» **INPUT FOR THIS TASK**
────

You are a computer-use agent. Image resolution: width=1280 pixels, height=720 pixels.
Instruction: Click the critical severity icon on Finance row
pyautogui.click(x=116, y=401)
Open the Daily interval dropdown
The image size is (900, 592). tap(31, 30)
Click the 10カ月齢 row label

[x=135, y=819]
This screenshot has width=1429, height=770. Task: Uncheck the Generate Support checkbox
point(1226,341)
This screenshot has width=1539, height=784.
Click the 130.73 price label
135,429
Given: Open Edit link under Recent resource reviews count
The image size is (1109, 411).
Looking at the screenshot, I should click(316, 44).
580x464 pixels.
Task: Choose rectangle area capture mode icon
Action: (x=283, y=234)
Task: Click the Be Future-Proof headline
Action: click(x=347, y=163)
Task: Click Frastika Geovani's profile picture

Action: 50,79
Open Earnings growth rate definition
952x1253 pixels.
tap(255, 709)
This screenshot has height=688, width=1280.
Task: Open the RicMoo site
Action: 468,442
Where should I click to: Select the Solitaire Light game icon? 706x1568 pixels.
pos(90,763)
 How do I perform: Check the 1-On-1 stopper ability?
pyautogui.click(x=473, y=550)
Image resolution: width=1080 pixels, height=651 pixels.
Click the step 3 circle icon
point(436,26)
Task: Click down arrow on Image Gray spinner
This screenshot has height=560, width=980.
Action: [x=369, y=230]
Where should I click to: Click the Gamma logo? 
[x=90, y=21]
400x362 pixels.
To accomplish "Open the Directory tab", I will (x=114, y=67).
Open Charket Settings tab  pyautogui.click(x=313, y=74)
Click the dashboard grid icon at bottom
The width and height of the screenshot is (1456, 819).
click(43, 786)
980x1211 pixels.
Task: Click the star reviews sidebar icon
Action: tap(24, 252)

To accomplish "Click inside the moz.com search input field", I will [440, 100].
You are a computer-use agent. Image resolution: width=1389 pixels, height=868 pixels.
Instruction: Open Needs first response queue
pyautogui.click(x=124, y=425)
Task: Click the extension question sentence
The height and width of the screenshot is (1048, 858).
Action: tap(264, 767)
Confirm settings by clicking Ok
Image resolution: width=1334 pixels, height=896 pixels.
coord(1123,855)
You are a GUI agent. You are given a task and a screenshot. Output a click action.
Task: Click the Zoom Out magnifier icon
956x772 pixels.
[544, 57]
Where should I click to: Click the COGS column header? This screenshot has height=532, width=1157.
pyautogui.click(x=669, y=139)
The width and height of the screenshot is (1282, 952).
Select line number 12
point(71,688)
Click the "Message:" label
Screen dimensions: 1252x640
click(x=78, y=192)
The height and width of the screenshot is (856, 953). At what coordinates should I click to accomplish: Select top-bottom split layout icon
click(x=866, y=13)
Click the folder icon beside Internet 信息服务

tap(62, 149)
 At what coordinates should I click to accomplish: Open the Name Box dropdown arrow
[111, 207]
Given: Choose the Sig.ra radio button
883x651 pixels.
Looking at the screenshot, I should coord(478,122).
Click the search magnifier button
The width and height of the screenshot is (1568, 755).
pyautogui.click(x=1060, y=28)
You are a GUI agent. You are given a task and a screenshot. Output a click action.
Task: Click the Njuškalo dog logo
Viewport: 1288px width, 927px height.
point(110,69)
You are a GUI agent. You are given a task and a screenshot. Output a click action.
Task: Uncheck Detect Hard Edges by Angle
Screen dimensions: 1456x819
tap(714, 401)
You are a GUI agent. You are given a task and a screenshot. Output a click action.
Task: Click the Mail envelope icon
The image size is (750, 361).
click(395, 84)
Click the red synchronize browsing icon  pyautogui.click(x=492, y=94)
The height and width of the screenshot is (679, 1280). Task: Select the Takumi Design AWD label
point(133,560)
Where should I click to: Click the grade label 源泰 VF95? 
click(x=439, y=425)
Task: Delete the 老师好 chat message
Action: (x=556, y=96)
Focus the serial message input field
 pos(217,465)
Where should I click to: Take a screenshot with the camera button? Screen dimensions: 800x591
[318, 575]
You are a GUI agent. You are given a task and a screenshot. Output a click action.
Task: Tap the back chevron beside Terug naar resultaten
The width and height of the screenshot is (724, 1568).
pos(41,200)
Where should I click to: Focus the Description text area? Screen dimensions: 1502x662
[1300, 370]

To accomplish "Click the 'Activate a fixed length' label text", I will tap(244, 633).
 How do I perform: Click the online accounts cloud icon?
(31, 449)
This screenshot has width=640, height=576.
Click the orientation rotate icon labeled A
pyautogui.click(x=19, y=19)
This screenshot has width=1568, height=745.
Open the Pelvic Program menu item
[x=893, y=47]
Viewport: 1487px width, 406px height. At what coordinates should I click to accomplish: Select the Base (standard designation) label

────

» **TO DO**
Rewrite the stretch from the line containing "Click the red" through the end of the records, replacing "screenshot" with "capture" and leaving everything else unchanged.

» **EXERCISE SOLUTION**
Click the red synchronize browsing icon  pyautogui.click(x=492, y=94)
The height and width of the capture is (679, 1280). Task: Select the Takumi Design AWD label
point(133,560)
Where should I click to: Click the grade label 源泰 VF95? 
click(x=439, y=425)
Task: Delete the 老师好 chat message
Action: (x=556, y=96)
Focus the serial message input field
 pos(217,465)
Where should I click to: Take a capture with the camera button? Screen dimensions: 800x591
[318, 575]
You are a GUI agent. You are given a task and a capture. Output a click action.
Task: Tap the back chevron beside Terug naar resultaten
The width and height of the capture is (724, 1568).
pos(41,200)
Where should I click to: Focus the Description text area? Screen dimensions: 1502x662
[1300, 370]

To accomplish "Click the 'Activate a fixed length' label text", I will tap(244, 633).
 How do I perform: Click the online accounts cloud icon?
(31, 449)
This capture has width=640, height=576.
Click the orientation rotate icon labeled A
pyautogui.click(x=19, y=19)
This capture has width=1568, height=745.
Open the Pelvic Program menu item
[x=893, y=47]
Viewport: 1487px width, 406px height. At what coordinates should I click to accomplish: Select the Base (standard designation) label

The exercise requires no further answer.